What you should do: The result should be the lines from the one holding "Task: Export the table with PDF button" to the end of the records below, repeated exactly. No pictures.

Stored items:
[Start of Attachment]

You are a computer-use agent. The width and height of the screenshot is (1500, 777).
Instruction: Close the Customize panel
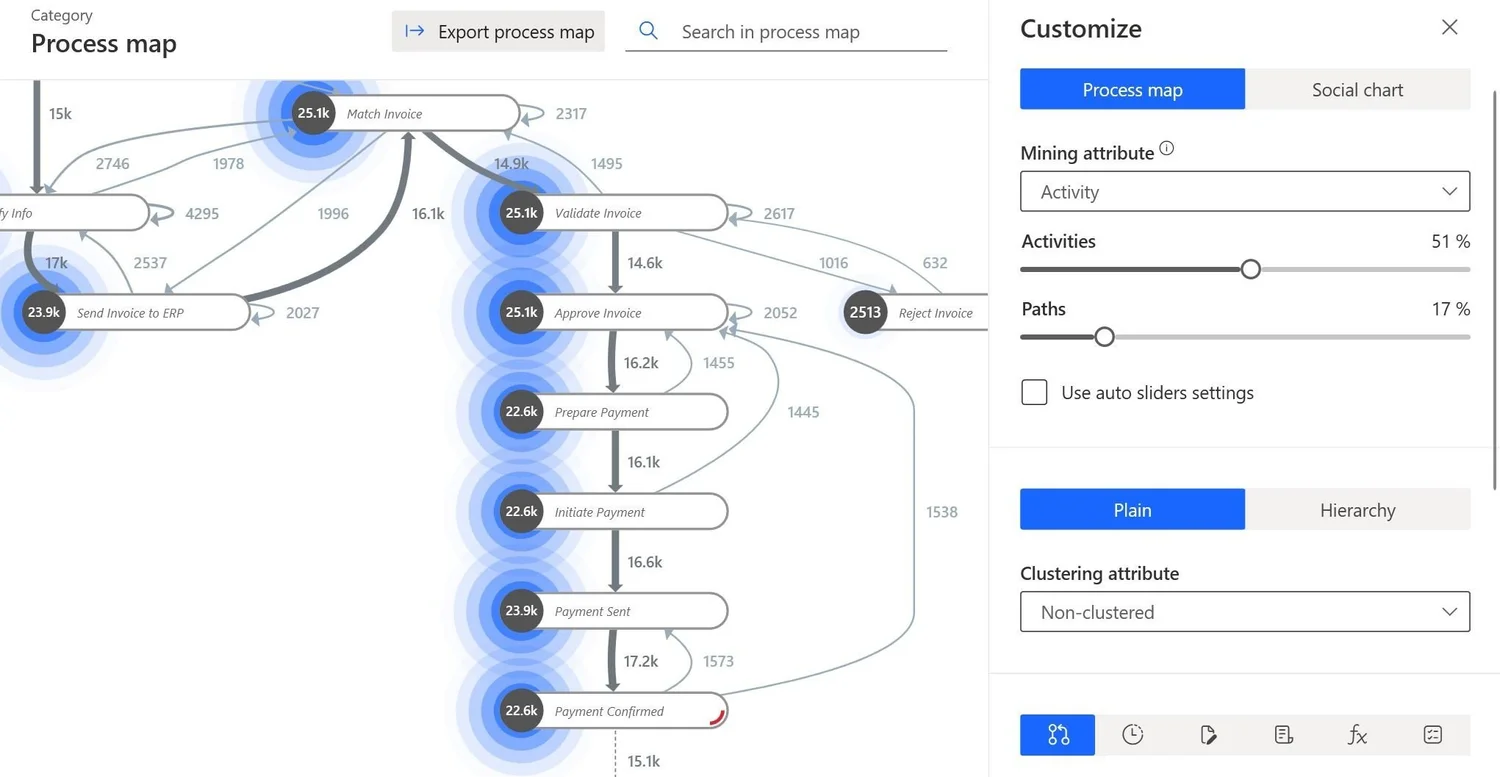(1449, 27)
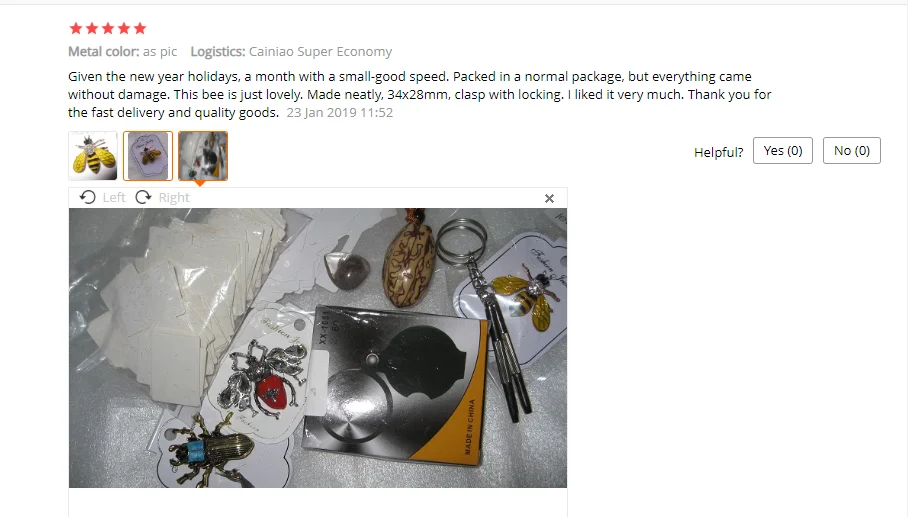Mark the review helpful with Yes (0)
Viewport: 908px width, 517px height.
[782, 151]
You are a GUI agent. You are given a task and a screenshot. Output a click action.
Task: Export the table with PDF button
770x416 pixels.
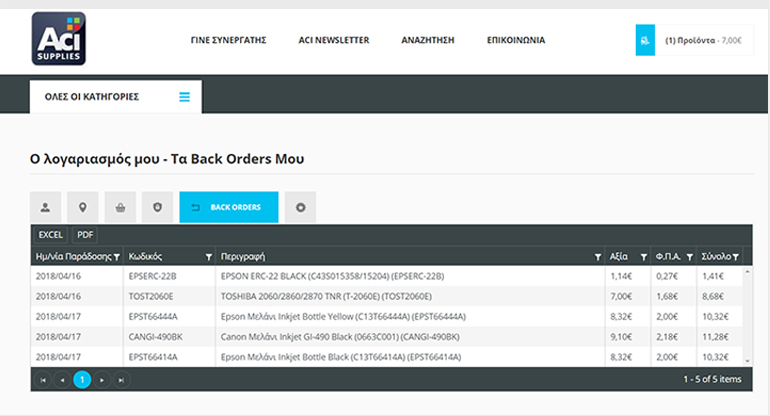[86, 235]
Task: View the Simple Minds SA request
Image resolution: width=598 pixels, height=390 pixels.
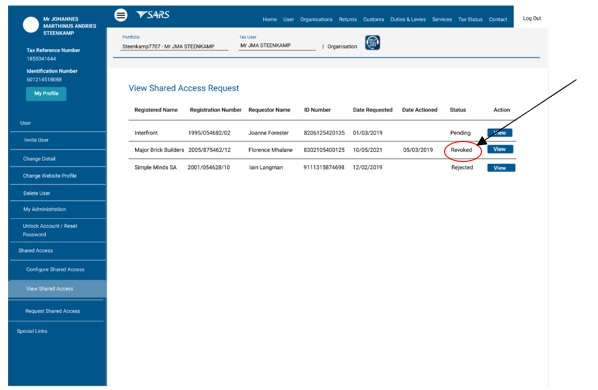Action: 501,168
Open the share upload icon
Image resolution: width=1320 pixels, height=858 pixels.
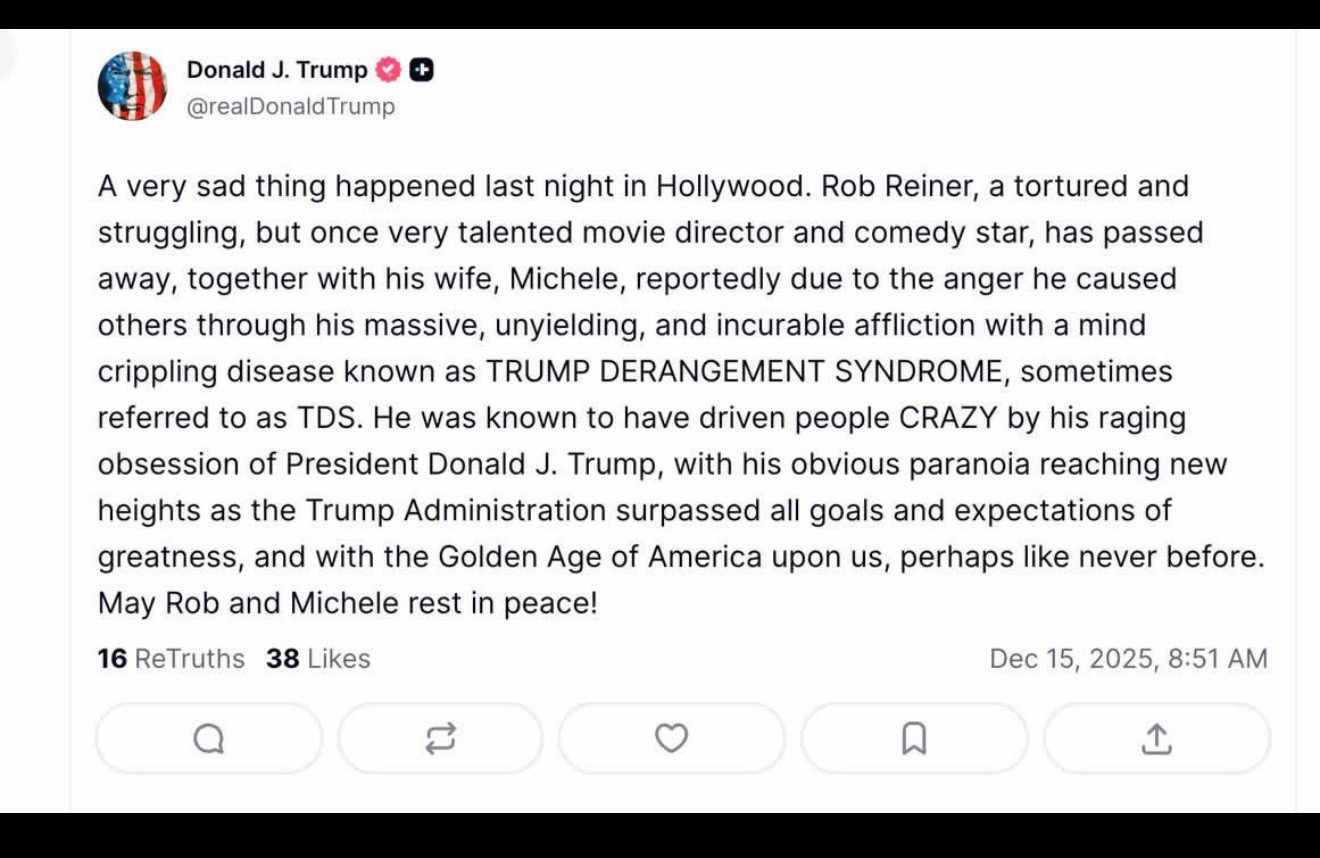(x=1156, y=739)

[End of Attachment]

Response to this task:
Task: Export the table with PDF button
770x416 pixels.
[86, 235]
Task: View the Simple Minds SA request
Image resolution: width=598 pixels, height=390 pixels.
Action: 501,168
Open the share upload icon
Image resolution: width=1320 pixels, height=858 pixels.
(x=1156, y=739)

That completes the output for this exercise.